Fossil and subfossil specimens from Central European archaeological and paleontological localities can be divided into two main groups and classified based on their morphometric and morphological characters. The first group represents the huge, primitive U. arctos priscus , dated as the late middle and late Pleistocene. Most of them are dated as younger than 100 Ka (somewhere between 70 and 20 Ka), but bears from a few localities like Biśnik or Południowa Caves are almost certainly older. The second group includes individuals whose smaller and slighter build places them in the nominate subspecies U. arctos arctos , recently occurring in Central Europe. Almost all of them are younger than 15 Ka, but single individuals may be slightly older.

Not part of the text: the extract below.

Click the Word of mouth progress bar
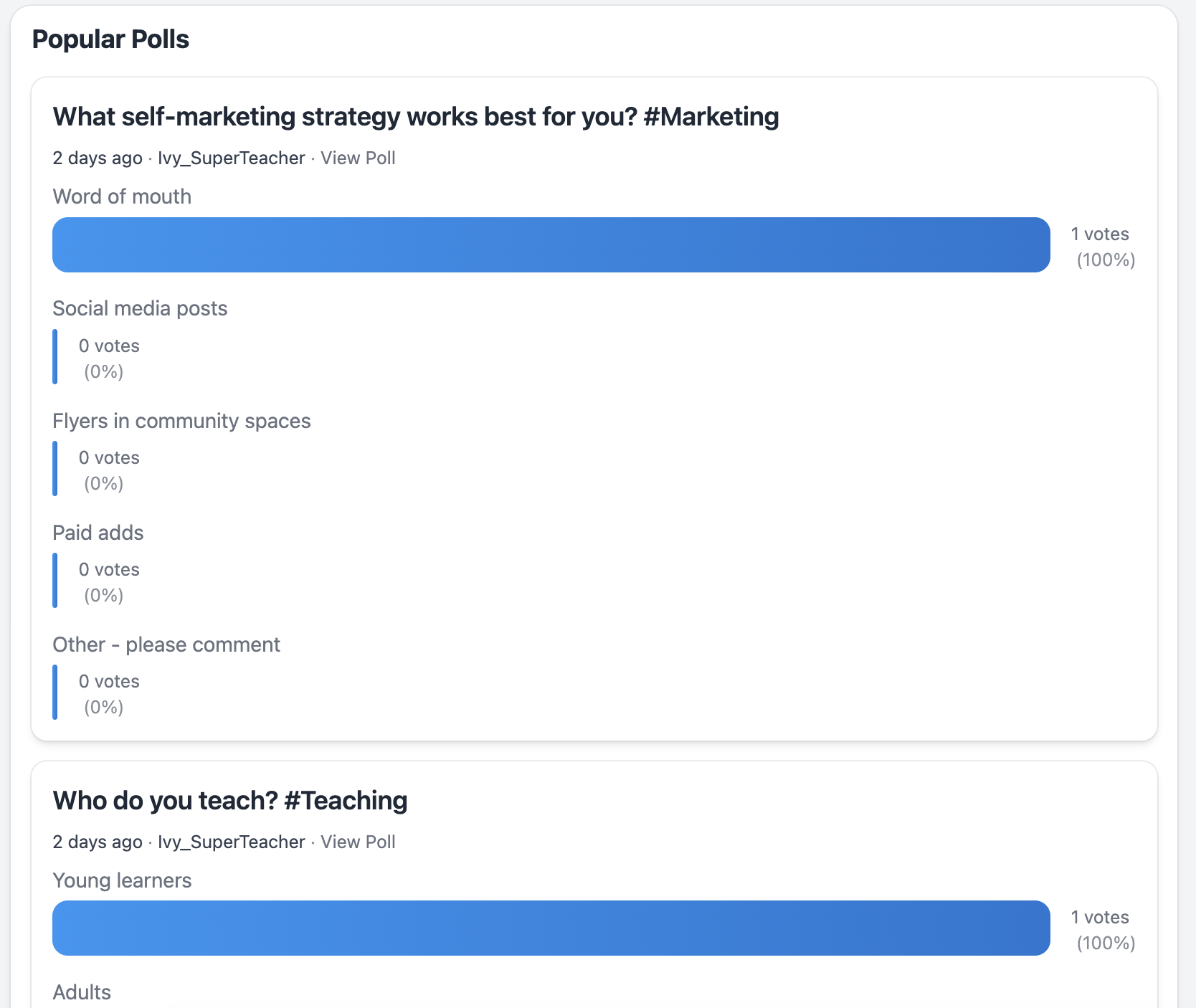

According to Wojtal et al. (2015), the Polish cave sites indicate that Ursus arctos may have replaced U. ingressus in the second half of the last glacial, but this scenario is not obvious and needs further verification. The oldest C14 date for U. arctos in Poland, Kraków Spadzista: 24360 ± 160 cal. BP, is almost within the range of the youngest dates obtained so far for U. ingressus from Poland: Komarowa (24550 ± 220 cal.BP) and Deszczowa (24580 ± 200 cal.BP) caves ( Wojtal et al., 2015). A much older (36500 ± 800 cal. BP) date was obtained from an incisor from layer 2g of Mamutowa Cave. All these dates suggest the occurrence of U. arctos also in cold phases of the last glacial, but they do not resolve the main problem of the cooccurrence of both bears. Some radiocarbon dates from open and cave localities are relatively young, and are certainly beyond the extinction dates of U. ingressus ( Wiśniewski et al., 2009) .

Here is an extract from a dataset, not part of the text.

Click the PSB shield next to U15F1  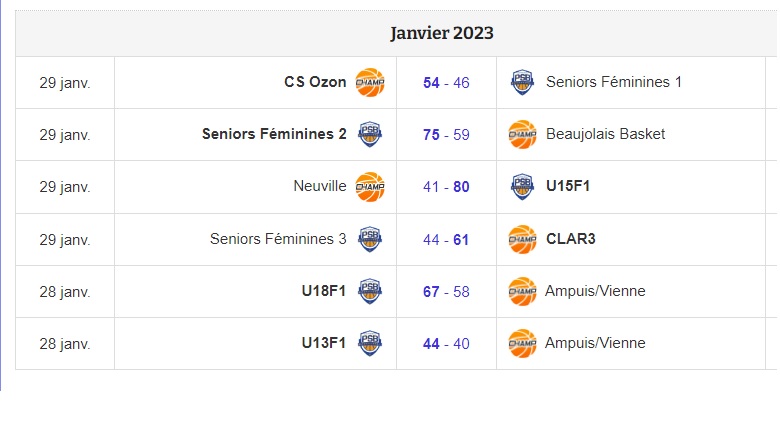[522, 187]
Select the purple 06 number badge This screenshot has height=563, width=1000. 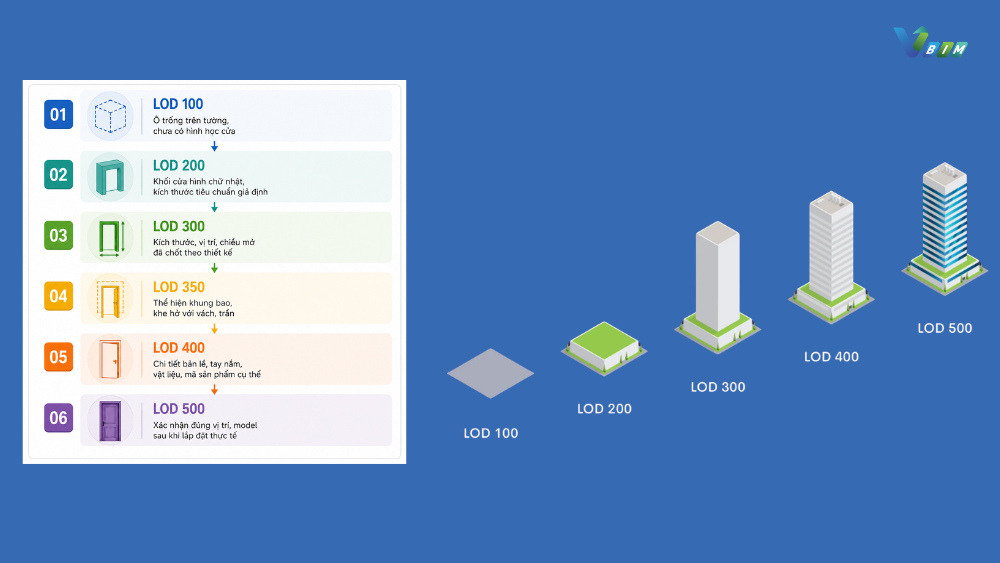click(x=58, y=418)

Another important issue is the large size of the examined m2 from Solna Jama, and of some populations of late middle and late Pleistocene U. arctos in general (e.g., Mostecký, 1963; Musil, 1964; Ballesio, 1983; Musil, 1996; Sabol, 2001a, 2001b; Rabeder et al., 2009). The size may have been associated only with the influence of temperature; according to the Bergman rule larger individuals are found in harsher climate. However, the matter is more complicated, due to the fact that large forms are also known from interglacial/interstadial periods. It seems likely that the large size was also associated with a high-protein diet, which the huge bears derived from two sources: hunting and kleptoparasitism. They could roam vast open areas in search of prey and food, also taking advantage of seasonal abundance of fish, berries etc. Their size was of considerable advantage during confrontation with other predators, and the abundance of large herds of hoofed mammals could provide the necessary amount of food to survive for such a large predator. The retreat of the glacier was followed by rebuilding of the fauna; the open grasslands were replaced by thick forests, with numerous but scattered small and medium-sized species. The world around the huge, hypercarnivorous U. arctos changed, and now it offered much more favourable conditions for smaller and more versatile animals. The huge, primitive, carnivorous U. arctos priscus was replaced by a smaller, more omnivorous U. arctos arctos , which then survived to this day. It is not clear if it was competition that was concerned, or filling the free niche by one form, following the decline of another. Preliminary results of isotopic studies ( Krajcarz et al., 2014c) also confirm a higher proportion of meat in the diet of the Pleistocene forms. In conclusion, we agree with many earlier authors (e.g., Thenius, 1956; Mostecký, 1963; Musil, 1964; Musil, 1996; Sabol, 2001a, 2001b; Pacher, 2007) on that the true U. arctos priscus may have represented quite a different form, that was adapted to open, steppe-like habitats.